Chinese Pancakes with Duck Confit
Chinese Pancakes with Duck Confit
Ingredients
- 1/2 cup (125 ml) flour
- 2 tablespoons (30 ml) tapioca starch
- 1 1/2 teaspoons (7.5 ml) sugar
- 1 teaspoon (5 ml) curry powder
- 1 pinch salt
- 1/2 cup (125 ml) water
- 1/4 cup (60 ml) pale ale
- Vegetable oil
- 2 confit duck legs, deboned and shredded
- 1 green onion, chopped
- Pepper
- Hoisin sauce
- 1 cup (250 ml) cucumber cut into thin strips about 4 inches (10 cm) long
- 1 cup (250 ml) finely shredded iceberg lettuce
- Cilantro
Instructions
- In a bowl, combine the dry ingredients. Add the liquid ingredients, whisking until the batter is smooth.

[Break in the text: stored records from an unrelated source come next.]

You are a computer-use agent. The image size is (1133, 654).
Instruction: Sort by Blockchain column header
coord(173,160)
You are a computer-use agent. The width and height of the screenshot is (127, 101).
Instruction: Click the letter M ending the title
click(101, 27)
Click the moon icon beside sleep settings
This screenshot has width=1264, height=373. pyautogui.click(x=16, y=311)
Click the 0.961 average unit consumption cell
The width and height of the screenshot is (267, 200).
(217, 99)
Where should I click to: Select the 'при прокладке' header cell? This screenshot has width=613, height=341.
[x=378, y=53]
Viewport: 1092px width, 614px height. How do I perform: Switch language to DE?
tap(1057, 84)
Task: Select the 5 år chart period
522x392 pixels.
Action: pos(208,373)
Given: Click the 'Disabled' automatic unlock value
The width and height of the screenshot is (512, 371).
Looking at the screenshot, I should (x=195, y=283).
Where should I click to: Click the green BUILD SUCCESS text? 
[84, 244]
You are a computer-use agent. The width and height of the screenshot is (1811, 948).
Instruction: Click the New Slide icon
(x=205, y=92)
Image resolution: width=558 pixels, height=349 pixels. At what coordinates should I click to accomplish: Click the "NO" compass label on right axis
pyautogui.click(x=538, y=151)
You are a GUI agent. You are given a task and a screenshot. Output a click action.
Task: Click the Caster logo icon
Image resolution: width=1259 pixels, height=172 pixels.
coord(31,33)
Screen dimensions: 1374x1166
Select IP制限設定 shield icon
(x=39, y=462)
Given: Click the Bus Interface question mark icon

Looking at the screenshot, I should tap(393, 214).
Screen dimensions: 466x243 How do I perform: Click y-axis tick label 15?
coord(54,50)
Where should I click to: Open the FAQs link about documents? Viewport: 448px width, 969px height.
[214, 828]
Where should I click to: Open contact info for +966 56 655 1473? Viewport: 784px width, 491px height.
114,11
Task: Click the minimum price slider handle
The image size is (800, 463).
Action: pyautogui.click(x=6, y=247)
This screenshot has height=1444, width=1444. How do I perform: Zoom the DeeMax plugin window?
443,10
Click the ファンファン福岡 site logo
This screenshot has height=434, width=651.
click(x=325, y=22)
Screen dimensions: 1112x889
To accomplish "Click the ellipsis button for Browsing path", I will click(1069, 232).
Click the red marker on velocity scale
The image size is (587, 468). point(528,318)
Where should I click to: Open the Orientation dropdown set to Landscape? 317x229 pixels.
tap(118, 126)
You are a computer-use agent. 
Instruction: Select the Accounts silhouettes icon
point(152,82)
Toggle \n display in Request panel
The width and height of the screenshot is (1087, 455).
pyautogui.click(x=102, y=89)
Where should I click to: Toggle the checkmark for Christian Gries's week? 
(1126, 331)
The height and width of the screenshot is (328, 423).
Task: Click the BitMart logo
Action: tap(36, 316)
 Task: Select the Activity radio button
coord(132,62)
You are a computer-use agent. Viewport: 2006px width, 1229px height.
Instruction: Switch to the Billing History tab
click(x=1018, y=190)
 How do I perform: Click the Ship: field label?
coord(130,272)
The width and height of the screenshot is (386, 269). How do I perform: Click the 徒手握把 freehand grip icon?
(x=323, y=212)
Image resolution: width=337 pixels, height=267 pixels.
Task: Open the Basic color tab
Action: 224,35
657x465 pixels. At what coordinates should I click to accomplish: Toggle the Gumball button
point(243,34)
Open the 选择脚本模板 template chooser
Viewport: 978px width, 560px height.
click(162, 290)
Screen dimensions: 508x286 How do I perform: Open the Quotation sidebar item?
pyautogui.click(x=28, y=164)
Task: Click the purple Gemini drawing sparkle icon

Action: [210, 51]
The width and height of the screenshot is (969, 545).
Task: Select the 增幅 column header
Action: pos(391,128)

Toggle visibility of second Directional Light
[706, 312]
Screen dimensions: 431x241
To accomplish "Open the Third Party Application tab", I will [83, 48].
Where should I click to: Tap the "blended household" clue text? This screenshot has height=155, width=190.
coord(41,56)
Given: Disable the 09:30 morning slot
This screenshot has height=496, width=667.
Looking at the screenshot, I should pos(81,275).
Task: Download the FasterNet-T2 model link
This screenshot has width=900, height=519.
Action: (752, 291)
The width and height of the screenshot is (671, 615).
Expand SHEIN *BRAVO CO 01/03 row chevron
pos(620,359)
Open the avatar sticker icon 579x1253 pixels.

- Preheat a small non-stick skillet over medium heat and brush lightly with oil. Spoon about 15 ml (1 tablespoon) batter into the skillet for each pancake, tilting the skillet to form the batter into a 10-cm (4-inch) disc. Cook until lightly browned, about 1 minute per side. Set aside.